### DATA LINES ###
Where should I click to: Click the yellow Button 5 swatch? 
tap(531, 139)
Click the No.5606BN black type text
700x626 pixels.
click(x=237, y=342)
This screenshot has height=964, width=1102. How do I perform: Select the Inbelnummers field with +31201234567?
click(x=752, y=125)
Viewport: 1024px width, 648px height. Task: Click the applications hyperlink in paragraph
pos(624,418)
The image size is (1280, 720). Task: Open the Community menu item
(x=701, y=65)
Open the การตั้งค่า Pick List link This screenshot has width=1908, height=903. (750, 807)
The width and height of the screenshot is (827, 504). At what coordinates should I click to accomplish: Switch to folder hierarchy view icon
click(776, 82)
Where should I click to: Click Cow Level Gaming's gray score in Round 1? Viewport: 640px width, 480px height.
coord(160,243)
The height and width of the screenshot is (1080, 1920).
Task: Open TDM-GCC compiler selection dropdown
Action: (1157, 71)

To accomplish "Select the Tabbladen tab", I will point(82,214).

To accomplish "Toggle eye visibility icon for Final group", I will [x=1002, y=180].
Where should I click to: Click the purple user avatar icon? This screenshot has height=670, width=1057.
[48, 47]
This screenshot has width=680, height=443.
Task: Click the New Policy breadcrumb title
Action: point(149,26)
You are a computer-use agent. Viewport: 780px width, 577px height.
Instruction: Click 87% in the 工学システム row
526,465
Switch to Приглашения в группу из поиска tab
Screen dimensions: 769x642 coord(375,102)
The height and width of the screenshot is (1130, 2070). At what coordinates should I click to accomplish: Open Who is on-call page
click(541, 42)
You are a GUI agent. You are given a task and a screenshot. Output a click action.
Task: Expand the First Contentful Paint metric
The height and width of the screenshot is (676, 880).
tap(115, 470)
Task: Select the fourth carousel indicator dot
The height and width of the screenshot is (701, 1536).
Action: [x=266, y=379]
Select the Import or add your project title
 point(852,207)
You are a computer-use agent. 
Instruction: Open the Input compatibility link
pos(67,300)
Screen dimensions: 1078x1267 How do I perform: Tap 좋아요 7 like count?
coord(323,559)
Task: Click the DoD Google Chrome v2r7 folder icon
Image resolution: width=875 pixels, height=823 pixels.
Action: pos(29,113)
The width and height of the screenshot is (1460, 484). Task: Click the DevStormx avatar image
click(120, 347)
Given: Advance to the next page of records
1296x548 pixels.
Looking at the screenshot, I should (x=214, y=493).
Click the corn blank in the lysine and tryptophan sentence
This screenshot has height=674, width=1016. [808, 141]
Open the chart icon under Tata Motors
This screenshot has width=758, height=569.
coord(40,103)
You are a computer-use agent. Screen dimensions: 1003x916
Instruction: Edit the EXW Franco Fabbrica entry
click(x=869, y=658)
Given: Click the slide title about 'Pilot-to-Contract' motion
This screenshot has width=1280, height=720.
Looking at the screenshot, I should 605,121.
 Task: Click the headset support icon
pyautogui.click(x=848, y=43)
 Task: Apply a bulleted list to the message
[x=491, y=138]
###
> _DIRECTION_: Please return every line of the material above unchanged and in its original order.

> _SOLUTION_:
Where should I click to: Click the yellow Button 5 swatch? 
tap(531, 139)
Click the No.5606BN black type text
700x626 pixels.
click(x=237, y=342)
This screenshot has height=964, width=1102. How do I perform: Select the Inbelnummers field with +31201234567?
click(x=752, y=125)
Viewport: 1024px width, 648px height. Task: Click the applications hyperlink in paragraph
pos(624,418)
The image size is (1280, 720). Task: Open the Community menu item
(x=701, y=65)
Open the การตั้งค่า Pick List link This screenshot has width=1908, height=903. (750, 807)
The width and height of the screenshot is (827, 504). At what coordinates should I click to accomplish: Switch to folder hierarchy view icon
click(776, 82)
Where should I click to: Click Cow Level Gaming's gray score in Round 1? Viewport: 640px width, 480px height.
coord(160,243)
The height and width of the screenshot is (1080, 1920).
Task: Open TDM-GCC compiler selection dropdown
Action: (1157, 71)

To accomplish "Select the Tabbladen tab", I will point(82,214).

To accomplish "Toggle eye visibility icon for Final group", I will [x=1002, y=180].
Where should I click to: Click the purple user avatar icon? This screenshot has height=670, width=1057.
[48, 47]
This screenshot has width=680, height=443.
Task: Click the New Policy breadcrumb title
Action: point(149,26)
You are a computer-use agent. Viewport: 780px width, 577px height.
Instruction: Click 87% in the 工学システム row
526,465
Switch to Приглашения в группу из поиска tab
Screen dimensions: 769x642 coord(375,102)
The height and width of the screenshot is (1130, 2070). At what coordinates should I click to accomplish: Open Who is on-call page
click(541, 42)
You are a GUI agent. You are given a task and a screenshot. Output a click action.
Task: Expand the First Contentful Paint metric
The height and width of the screenshot is (676, 880).
tap(115, 470)
Task: Select the fourth carousel indicator dot
The height and width of the screenshot is (701, 1536).
Action: [x=266, y=379]
Select the Import or add your project title
 point(852,207)
You are a computer-use agent. 
Instruction: Open the Input compatibility link
pos(67,300)
Screen dimensions: 1078x1267 How do I perform: Tap 좋아요 7 like count?
coord(323,559)
Task: Click the DoD Google Chrome v2r7 folder icon
Image resolution: width=875 pixels, height=823 pixels.
Action: pos(29,113)
The width and height of the screenshot is (1460, 484). Task: Click the DevStormx avatar image
click(120, 347)
Given: Advance to the next page of records
1296x548 pixels.
Looking at the screenshot, I should (x=214, y=493).
Click the corn blank in the lysine and tryptophan sentence
This screenshot has height=674, width=1016. [808, 141]
Open the chart icon under Tata Motors
This screenshot has width=758, height=569.
coord(40,103)
You are a computer-use agent. Screen dimensions: 1003x916
Instruction: Edit the EXW Franco Fabbrica entry
click(x=869, y=658)
Given: Click the slide title about 'Pilot-to-Contract' motion
This screenshot has width=1280, height=720.
Looking at the screenshot, I should 605,121.
 Task: Click the headset support icon
pyautogui.click(x=848, y=43)
 Task: Apply a bulleted list to the message
[x=491, y=138]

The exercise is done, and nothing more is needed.